There is no limit to the follies that can be swallowed if one is under the
influence of feelings of this kind. I have heard it confidently stated, for
instance, that the American troops had been brought to Europe not to fight the
Germans but to crush an English revolution. One has to belong to the
intelligentsia to believe things like that: no ordinary man could be such a
fool. When Hitler invaded Russia, the officials of the MOI issued "as
background" a warning that Russia might be expected to collapse in six
weeks. On the other hand the Communists regarded every phase of the war as a
Russian victory, even when the Russians were driven back almost to the Caspian
Sea and had lost several million prisoners. There is no need to multiply instances.
The point is that as soon as fear, hatred, jealousy and power worship are
involved, the sense of reality becomes unhinged. And, as I have pointed out
already, the sense of right and wrong becomes unhinged also. There is no crime,
absolutely none, that cannot be condoned when "our" side commits it.
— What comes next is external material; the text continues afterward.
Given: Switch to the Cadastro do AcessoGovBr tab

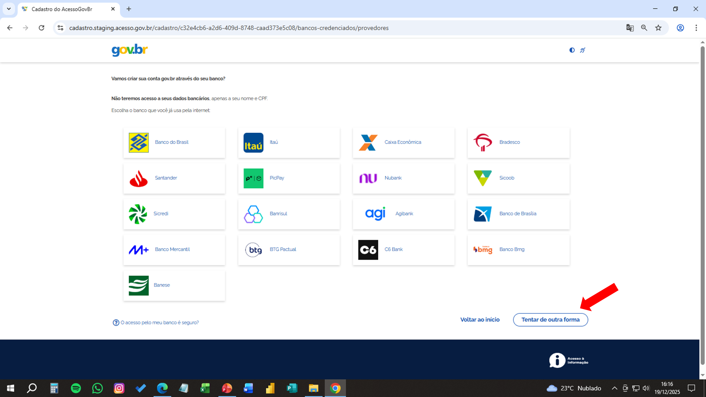Looking at the screenshot, I should 62,9.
Even if one does not deny that the crime has happened, even if one knows that
it is exactly the same crime as one has condemned in some other case, even if
one admits in an intellectual sense that it is unjustified -- still one cannot
feel that it is wrong. Loyalty is involved, and so pity ceases to
function.
The reason for the
rise and spread of nationalism is far too big a question to be raised here. It
is enough to say that, in the forms in which it appears among English
intellectuals, it is a distorted reflection of the frightful battles actually
happening in the external world, and that its worst follies have been made
possible by the breakdown of patriotism and religious belief. If one follows up
this train of thought, one is in danger of being led into a species of
Conservatism, or into political quietism. It can be plausibly argued, for
instance -- it is even possibly true -- that patriotism is an inocculation
against nationalism, that monarchy is a guard against dictatorship, and that
organized religion is a guard against superstition. Or again, it can be argued
that no unbiased outlook is possible, that all creeds and causes involve the
same lies, follies, and barbarities; and this is often advanced as a reason for
keeping out of politics altogether. I do not accept this argument, if only
because in the modern world no one describable as an intellectual can keep out
of politics in the sense of not caring about them. I think one must engage in
politics -- using the word in a wide sense -- and that one must have
preferences: that is, one must recognize that some causes are objectively
better than others, even if they are advanced by equally bad means. As for the
nationalistic loves and hatreds that I have spoken of, they are part of the
make-up of most of us, whether we like it or not. Whether it is possible to get
rid of them I do not know, but I do believe that it is possible to struggle
against them, and that this is essentially a moral effort. It is a question
first of all of discovering what one really is, what one's own feelings really
are, and then of making allowance for the inevitable bias. If you hate and fear
Russia, if you are jealous of the wealth and power of America, if you despise
Jews, if you have a sentiment of inferiority towards the British ruling class,
you cannot get rid of those feelings simply by taking thought. But you can at
least recognize that you have them, and prevent them from contaminating your
mental processes. The emotional urges which are inescapable, and are perhaps
even necessary to political action, should be able to exist side by side with
an acceptance of reality. But this, I repeat, needs a moral effort, and
contemporary English literature, so far as it is alive at all to the major
issues of our time, shows how few of us are prepared to make it.